Auspace Pty Ltd
- Company type: Private
- Industry: Aerospace
- Founded: 7 June 1982; 43 years ago in Canberra, Australia
- Defunct: 2019
- Fate: Acquired by Nova Group
- Successor: Nova Group
- Headquarters: 27-31 London Road, Mile End South, South Australia, Australia
- Area served: Australia
- Products: Machine to Machine communication products, space industry products
- Number of employees: 35 (2001)
- Parent: Nova Group (2007 - 2019)
- Website: auspace.com.au at the Wayback Machine (archived 2018-03-10)

= Auspace =

Defunct Australian aerospace firm

Auspace Pty Ltd was an Australian aerospace company formed on 7 June 1982 as a joint-venture between Hawker de Havilland Australia and SA Matra Espace. It was primarily known for its work as a major contractor for the Keating National Space Program that took place between 1986 and 1996.

In 2007 Auspace was acquired by the Nova Group, and was absorbed completely into the two10degrees Ltd. subsidiary in 2019.

== History ==

Even before the National Space Program, Auspace was a large player in the Australian space industry, managing parts of the multi-million dollar UV-optical space telescope Starlab project. The working relationship formed with the Department of Industry, Technology and Commerce under the project would be beneficial when the National Space Program commenced a few years later in 1986.

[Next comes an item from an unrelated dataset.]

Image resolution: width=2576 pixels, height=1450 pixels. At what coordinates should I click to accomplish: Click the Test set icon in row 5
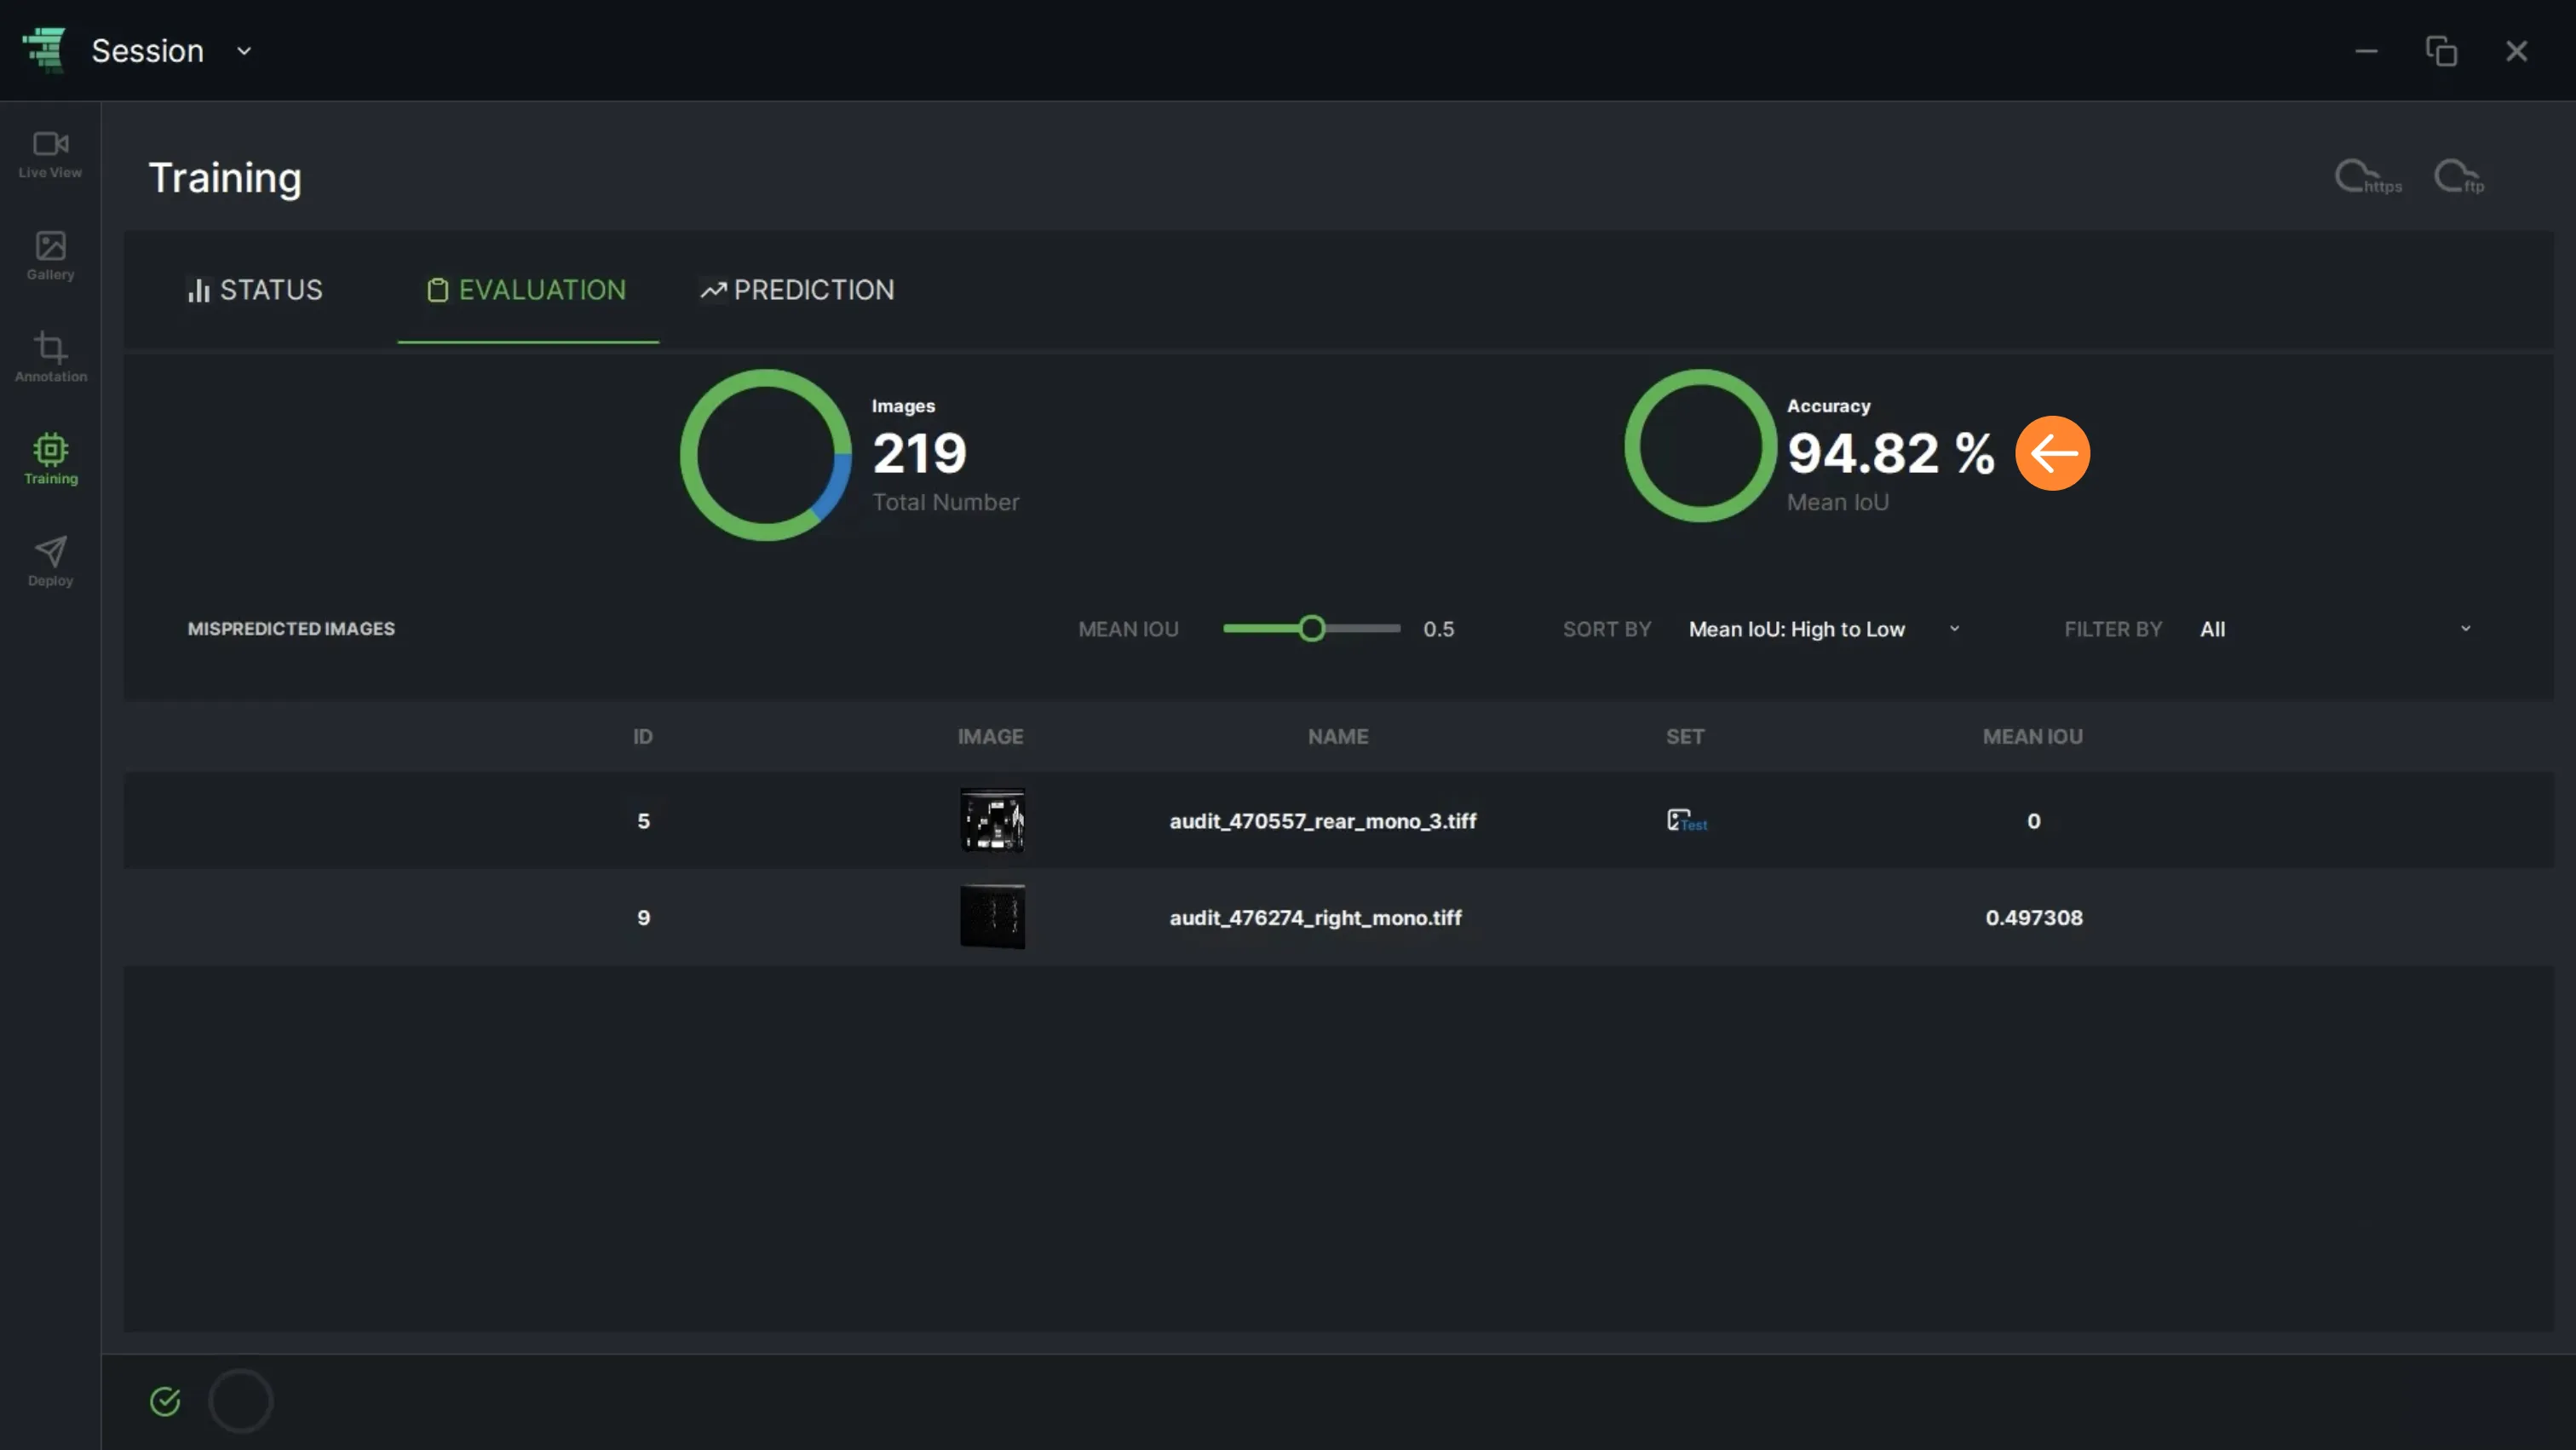(1686, 821)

Under the National Space Program, Auspace received 28% of all funds distributed, the most of any company besides British Aerospace Australia. Under the program, Auspace developed instruments for CSIRO, Hispasat, Locstar, and multiple other major projects.

In December 1988 Auspace was sold to Plessey Australia. After the bankruptcy of Plessy later that year, Auspace was bought by Matra Marconi Space.

In 1992 the Auspace built Endeavour satellite made its inaugural launch, but failed to fulfill the mission requirements. In 1995 the satellite was successfully relaunched.

In 2007 Auspace was purchased by the Nova Group.

In 2019 it was merged with two10degrees.